> [ABOUT THIS TASK]: Nothing but the lines from the one containing "Swanson-Price Chapel (1458, 648)" through the one containing "MikeOscar (365, 1704)", both included, should be given again, each exactly as written below.

####################

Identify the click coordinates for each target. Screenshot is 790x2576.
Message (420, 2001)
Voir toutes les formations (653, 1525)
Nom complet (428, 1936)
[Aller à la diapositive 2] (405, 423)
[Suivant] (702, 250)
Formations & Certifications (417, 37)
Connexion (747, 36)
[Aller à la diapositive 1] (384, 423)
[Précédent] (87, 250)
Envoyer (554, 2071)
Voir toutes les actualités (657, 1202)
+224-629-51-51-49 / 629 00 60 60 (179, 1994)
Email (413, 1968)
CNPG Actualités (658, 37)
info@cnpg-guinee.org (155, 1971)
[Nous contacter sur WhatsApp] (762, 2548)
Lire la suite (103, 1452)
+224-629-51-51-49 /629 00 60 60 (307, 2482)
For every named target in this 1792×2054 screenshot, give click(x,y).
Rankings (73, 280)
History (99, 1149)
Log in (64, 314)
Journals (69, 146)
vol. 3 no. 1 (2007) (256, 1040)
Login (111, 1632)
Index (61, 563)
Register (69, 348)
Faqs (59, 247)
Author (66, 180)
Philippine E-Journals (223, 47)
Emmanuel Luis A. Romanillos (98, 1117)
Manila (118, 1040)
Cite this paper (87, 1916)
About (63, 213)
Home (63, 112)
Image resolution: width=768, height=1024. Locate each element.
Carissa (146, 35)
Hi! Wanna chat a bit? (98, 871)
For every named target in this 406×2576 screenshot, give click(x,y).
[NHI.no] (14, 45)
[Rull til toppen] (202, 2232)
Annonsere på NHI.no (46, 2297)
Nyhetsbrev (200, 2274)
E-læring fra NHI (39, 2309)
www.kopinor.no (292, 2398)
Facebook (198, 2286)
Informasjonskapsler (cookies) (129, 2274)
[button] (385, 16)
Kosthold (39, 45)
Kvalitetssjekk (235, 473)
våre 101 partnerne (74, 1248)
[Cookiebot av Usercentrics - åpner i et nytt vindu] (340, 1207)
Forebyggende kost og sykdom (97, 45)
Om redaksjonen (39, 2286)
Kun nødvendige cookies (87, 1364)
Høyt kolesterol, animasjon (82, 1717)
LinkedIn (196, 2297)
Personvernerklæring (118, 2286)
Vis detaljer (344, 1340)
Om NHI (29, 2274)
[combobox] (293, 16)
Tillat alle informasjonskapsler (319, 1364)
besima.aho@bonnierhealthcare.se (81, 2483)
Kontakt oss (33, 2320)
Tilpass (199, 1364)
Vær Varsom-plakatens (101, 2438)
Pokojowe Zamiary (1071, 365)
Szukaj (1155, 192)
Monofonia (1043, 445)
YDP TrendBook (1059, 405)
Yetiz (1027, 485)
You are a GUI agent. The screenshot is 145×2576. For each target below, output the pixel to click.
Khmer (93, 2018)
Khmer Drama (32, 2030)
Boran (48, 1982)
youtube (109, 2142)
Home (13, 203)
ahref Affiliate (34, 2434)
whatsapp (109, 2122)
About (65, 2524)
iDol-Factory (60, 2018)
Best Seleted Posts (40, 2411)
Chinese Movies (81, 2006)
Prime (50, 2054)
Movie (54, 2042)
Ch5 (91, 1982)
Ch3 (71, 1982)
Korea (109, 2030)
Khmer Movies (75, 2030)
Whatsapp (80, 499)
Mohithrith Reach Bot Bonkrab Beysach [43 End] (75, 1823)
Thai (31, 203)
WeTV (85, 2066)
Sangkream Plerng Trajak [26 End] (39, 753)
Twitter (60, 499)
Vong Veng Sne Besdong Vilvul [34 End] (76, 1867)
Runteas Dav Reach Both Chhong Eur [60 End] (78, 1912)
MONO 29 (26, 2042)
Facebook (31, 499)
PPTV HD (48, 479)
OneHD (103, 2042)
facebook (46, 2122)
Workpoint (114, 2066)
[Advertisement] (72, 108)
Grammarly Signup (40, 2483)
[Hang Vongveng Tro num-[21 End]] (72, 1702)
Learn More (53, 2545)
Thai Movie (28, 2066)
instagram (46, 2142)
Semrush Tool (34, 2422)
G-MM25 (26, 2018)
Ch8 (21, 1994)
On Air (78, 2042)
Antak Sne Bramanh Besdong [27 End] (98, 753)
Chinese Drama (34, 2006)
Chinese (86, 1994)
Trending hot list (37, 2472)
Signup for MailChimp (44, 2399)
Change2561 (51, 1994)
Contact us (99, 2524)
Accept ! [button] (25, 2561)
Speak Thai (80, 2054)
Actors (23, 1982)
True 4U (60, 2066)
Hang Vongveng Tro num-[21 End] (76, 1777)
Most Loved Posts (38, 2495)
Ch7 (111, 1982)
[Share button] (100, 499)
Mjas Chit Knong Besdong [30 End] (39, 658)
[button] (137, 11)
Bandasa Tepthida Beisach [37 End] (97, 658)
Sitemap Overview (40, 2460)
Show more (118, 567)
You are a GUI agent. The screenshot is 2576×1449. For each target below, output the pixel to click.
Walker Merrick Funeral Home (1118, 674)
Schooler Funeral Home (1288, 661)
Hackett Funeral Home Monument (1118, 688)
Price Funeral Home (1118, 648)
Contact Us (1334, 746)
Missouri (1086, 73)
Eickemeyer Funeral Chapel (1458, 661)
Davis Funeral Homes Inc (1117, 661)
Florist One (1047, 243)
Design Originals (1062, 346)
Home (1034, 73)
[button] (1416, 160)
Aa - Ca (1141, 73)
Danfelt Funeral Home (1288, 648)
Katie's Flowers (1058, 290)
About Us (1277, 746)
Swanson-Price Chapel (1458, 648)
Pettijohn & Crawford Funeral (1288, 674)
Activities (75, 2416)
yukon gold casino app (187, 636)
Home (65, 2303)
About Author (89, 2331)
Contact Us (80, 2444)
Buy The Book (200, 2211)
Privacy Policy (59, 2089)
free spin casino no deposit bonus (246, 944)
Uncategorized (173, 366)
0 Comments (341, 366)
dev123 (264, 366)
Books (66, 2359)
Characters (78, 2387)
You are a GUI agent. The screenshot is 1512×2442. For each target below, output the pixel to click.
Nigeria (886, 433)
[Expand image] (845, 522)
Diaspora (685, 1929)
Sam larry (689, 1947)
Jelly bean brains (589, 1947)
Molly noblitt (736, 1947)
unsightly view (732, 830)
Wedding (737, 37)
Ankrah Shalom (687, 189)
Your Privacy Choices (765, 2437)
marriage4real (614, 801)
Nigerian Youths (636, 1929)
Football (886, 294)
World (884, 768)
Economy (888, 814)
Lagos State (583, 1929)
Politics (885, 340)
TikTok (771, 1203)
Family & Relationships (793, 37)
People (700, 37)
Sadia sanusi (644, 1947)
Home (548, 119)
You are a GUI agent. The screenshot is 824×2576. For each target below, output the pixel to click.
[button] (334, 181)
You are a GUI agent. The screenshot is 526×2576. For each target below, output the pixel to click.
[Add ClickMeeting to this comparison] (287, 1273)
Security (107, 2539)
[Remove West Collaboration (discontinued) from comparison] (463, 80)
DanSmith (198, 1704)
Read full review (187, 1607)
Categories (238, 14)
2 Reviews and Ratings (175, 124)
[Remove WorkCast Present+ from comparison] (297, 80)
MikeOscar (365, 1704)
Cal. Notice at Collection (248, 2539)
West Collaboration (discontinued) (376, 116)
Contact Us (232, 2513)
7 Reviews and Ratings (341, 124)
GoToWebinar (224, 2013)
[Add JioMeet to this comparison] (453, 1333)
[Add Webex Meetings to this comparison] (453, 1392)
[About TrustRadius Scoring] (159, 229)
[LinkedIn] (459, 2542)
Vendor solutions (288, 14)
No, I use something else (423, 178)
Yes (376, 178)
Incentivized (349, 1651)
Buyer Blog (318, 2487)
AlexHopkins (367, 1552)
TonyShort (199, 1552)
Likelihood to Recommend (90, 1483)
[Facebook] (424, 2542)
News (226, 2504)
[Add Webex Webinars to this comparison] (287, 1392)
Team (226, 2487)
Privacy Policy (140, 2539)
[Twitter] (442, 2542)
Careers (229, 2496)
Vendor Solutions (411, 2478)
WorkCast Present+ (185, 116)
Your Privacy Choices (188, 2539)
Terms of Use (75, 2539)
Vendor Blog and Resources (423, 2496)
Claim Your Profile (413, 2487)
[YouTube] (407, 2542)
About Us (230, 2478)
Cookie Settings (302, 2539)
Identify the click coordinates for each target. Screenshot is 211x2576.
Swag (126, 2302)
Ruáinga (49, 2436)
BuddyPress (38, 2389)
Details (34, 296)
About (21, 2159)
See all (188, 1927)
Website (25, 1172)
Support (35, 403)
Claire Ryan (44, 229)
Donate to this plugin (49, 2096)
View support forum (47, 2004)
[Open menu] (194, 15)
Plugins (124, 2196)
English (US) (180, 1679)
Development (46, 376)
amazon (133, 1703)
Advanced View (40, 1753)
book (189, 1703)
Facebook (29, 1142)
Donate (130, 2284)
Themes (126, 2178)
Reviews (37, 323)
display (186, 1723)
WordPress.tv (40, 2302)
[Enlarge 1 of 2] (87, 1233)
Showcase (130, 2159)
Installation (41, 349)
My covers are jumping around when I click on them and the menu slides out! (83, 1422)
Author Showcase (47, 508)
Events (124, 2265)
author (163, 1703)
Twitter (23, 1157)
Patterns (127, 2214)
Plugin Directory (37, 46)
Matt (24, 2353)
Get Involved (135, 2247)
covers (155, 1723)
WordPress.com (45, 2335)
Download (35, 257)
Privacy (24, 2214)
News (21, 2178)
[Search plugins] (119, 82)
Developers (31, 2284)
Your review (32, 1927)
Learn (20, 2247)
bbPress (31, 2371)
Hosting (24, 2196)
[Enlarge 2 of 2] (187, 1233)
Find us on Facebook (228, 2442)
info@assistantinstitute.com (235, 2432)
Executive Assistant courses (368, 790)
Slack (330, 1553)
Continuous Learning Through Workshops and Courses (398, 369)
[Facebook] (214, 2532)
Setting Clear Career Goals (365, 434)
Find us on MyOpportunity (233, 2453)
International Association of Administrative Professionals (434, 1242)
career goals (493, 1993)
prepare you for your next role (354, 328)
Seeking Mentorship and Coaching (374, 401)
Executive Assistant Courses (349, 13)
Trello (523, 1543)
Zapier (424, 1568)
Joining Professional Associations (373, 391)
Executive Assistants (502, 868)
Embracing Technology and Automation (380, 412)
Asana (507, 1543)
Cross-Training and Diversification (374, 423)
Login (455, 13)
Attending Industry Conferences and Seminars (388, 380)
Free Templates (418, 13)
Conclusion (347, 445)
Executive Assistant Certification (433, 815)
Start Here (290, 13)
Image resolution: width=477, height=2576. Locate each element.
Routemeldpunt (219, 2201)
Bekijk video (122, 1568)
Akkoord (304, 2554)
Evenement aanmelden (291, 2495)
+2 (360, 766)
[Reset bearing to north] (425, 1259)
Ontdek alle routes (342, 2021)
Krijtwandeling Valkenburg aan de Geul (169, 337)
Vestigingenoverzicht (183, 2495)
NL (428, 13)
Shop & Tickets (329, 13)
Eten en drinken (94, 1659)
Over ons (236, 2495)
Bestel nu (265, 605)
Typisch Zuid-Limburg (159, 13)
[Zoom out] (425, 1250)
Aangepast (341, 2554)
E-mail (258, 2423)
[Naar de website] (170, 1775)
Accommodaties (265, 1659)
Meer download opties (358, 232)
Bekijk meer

####################

> [SOLUTION TO THIS TASK]:
Swanson-Price Chapel (1458, 648)
Pettijohn & Crawford Funeral (1288, 674)
Activities (75, 2416)
yukon gold casino app (187, 636)
Home (65, 2303)
About Author (89, 2331)
Contact Us (80, 2444)
Buy The Book (200, 2211)
Privacy Policy (59, 2089)
free spin casino no deposit bonus (246, 944)
Uncategorized (173, 366)
0 Comments (341, 366)
dev123 (264, 366)
Books (66, 2359)
Characters (78, 2387)
You are a GUI agent. The screenshot is 1512×2442. For each target below, output the pixel to click.
Nigeria (886, 433)
[Expand image] (845, 522)
Diaspora (685, 1929)
Sam larry (689, 1947)
Jelly bean brains (589, 1947)
Molly noblitt (736, 1947)
unsightly view (732, 830)
Wedding (737, 37)
Ankrah Shalom (687, 189)
Your Privacy Choices (765, 2437)
marriage4real (614, 801)
Nigerian Youths (636, 1929)
Football (886, 294)
World (884, 768)
Economy (888, 814)
Lagos State (583, 1929)
Politics (885, 340)
TikTok (771, 1203)
Family & Relationships (793, 37)
People (700, 37)
Sadia sanusi (644, 1947)
Home (548, 119)
You are a GUI agent. The screenshot is 824×2576. For each target below, output the pixel to click.
[button] (334, 181)
You are a GUI agent. The screenshot is 526×2576. For each target below, output the pixel to click.
[Add ClickMeeting to this comparison] (287, 1273)
Security (107, 2539)
[Remove West Collaboration (discontinued) from comparison] (463, 80)
DanSmith (198, 1704)
Read full review (187, 1607)
Categories (238, 14)
2 Reviews and Ratings (175, 124)
[Remove WorkCast Present+ from comparison] (297, 80)
MikeOscar (365, 1704)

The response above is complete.